Many years ago I was heavily involved in 4-H, a club that focuses on agriculture and leadership. One of the biggest parts of my 4-H life was the summer camp they held every summer. I started going at 9 years old, my first year in 4-H. When I hit 12, the age minimum for being a staffer, an older friend and mentor talked me into signing up. Although I felt I wasn’t ready, I did because I looked up to her so much and she thought I was ready. I became hooked. After several years as the new staffer, I was suddenly one of the older kids and one of the ones in charge of the staff. A group of us formed a pretty tight bond as staffers, and were the ones to go to for anything. My last year was spent as the director of camp with one of my best guy friends, Jason, and it was the best year ever. Together, we ran what was called the best 4-H camp in a long time. Years past held irresponsibility, feuds, and unsynchronized leadership. But Jason and I did our jobs before camp together, and spent camp as a team. It was definitely a great way to end my 4-H camp career.

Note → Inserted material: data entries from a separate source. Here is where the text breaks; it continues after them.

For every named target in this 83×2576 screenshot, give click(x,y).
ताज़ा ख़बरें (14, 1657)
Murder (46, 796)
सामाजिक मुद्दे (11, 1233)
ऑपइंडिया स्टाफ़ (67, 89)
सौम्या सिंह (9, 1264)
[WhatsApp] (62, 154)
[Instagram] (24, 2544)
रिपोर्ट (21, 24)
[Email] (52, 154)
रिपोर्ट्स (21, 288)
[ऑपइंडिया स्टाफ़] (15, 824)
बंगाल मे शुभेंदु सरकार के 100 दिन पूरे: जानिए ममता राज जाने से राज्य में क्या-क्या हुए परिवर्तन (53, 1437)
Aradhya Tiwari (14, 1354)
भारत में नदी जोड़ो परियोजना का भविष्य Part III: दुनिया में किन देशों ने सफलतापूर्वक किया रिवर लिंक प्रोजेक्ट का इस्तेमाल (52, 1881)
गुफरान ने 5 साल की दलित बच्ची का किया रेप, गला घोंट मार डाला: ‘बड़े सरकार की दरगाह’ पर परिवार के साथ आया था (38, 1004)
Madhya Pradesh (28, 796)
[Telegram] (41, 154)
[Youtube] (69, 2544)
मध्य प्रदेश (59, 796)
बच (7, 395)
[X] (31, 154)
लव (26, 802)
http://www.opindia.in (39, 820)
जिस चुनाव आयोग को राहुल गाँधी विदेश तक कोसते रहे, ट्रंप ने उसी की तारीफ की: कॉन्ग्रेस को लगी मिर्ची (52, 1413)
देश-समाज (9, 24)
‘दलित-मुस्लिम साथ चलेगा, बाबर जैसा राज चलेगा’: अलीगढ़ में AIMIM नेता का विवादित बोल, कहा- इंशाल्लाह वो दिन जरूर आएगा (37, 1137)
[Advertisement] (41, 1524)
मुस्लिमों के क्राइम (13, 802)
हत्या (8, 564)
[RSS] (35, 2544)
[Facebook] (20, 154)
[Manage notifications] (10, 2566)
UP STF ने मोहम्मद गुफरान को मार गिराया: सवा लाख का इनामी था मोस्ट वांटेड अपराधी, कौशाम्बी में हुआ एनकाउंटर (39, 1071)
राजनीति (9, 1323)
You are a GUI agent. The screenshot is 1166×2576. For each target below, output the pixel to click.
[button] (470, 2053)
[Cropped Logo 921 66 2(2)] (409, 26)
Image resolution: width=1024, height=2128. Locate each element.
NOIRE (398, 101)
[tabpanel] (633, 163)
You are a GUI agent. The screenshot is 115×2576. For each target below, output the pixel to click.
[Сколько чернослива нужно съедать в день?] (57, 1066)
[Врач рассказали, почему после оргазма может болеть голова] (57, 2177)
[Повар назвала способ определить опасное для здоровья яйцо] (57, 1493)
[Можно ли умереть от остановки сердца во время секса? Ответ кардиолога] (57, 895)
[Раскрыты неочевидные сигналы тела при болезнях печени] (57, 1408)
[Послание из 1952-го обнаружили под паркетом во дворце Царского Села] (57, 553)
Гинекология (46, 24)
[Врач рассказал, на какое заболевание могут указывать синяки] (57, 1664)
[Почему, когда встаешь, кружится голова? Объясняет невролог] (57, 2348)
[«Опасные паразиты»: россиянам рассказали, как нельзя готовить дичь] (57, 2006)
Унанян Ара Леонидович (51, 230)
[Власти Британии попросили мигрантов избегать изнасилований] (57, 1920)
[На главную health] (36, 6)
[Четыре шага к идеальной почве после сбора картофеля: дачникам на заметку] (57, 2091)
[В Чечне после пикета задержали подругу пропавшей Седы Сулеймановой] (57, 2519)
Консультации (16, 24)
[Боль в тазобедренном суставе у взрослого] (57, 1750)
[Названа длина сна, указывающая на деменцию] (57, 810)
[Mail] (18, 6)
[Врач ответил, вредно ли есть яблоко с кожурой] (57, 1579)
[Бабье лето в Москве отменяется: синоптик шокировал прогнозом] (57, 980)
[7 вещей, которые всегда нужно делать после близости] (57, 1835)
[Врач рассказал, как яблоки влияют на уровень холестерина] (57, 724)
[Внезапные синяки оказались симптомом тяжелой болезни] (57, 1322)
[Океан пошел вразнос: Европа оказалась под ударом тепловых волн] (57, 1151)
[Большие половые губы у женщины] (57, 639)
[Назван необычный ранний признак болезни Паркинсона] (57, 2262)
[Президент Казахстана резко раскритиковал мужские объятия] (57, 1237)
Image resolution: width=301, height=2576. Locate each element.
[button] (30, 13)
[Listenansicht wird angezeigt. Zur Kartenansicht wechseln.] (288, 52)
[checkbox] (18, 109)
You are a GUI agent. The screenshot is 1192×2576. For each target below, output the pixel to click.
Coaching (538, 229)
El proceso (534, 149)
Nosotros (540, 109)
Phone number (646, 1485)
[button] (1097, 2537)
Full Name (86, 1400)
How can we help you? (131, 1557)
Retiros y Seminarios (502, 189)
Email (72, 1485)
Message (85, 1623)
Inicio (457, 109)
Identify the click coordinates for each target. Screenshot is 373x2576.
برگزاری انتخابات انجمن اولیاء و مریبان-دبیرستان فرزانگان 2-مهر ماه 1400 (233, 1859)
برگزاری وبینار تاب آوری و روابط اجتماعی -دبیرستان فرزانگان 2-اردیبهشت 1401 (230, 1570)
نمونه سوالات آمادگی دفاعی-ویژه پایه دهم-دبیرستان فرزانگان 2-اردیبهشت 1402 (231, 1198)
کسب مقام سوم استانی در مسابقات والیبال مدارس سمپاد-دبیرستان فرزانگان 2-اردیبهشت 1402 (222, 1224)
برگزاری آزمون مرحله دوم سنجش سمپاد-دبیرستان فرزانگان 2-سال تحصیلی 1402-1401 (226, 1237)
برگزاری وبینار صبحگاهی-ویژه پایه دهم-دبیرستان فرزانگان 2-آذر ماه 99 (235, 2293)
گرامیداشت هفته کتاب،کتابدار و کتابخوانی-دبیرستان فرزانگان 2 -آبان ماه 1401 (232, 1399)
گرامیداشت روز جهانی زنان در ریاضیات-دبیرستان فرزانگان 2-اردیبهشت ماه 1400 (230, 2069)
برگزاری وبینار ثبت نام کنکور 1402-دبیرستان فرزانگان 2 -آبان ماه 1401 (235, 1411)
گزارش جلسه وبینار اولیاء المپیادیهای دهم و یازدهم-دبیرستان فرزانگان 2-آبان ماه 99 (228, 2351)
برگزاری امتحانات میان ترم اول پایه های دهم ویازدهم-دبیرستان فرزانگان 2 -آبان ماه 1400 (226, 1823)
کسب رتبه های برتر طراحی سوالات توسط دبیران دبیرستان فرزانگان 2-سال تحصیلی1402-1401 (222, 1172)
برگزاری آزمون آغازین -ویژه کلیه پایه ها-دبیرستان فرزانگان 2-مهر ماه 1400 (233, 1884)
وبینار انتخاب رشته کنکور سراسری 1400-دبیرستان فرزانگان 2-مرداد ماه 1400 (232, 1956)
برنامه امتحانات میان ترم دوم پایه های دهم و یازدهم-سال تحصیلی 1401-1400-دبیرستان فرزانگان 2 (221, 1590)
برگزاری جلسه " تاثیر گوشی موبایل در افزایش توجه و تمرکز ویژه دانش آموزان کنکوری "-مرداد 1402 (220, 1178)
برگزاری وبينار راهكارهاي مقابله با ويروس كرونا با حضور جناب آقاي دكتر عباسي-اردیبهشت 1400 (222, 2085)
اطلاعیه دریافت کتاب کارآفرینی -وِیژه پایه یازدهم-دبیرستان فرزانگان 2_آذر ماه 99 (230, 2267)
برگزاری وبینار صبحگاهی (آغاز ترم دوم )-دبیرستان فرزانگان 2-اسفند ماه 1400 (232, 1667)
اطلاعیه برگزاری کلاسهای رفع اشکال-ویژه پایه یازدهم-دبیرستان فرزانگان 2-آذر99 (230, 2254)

After camp, we all lost touch, except for one of my current best friends. I moved in with my boyfriend (now ex), and Jason went off to college. Life went on, but I never forgot him or the rest of the gang. Friends of mine, and even my sister, would run into him, and I would think, “I should call him sometime.” This past summer I was an adult chaperone (*gasp! I’m old!) at this very same camp, and his brother stopped by for a visit. I jotted down Jason’s number, but still never called. Today I am glad I didn’t, because I was a mess, still, and I would have hated for him to get a bad impression of me after having been such great friends years before. But two weeks ago he finally called ME and we got back in touch.
Today we went out to lunch. I was a little nervous beforehand. My mom kept pushing me to say it was a date, and I kept having to tell her that it was nothing more than two friends getting together like old times. But I had the same fears as those a girl has before a date. What would he see when he saw me? Would he think I was fatter? Would I talk too much? Would I give him the impression that I thought more of this get together than he did? What if we had nothing to talk about? Would we go out today, then never go out again?
I should never have worried. Seeing Jason was seeing the friendliest part of my past. It was like old times. The waitress had to come back three times before we finally stopped talking long enough to decide what to eat. We talked about EVERYTHING! It was completely natural. He couldn’t get over the fact that I was a mom. I couldn’t get over that my old partying friend was grown up. But despite all that, it was just like old times.
When it was time to go, he asked me out to a Cinco de Mayo celebration with some of his friends. My last fear was answered. Another friendly get-together. :0)
One thing he did say while we were eating, and it goes along with my last post, is how much more confident I am now than I was when he knew me back then. So I have changed…. This lunch just set the tone for my whole day. It’s always nice to see old friends, because they are almost like a part of you. And this one was always a good friend.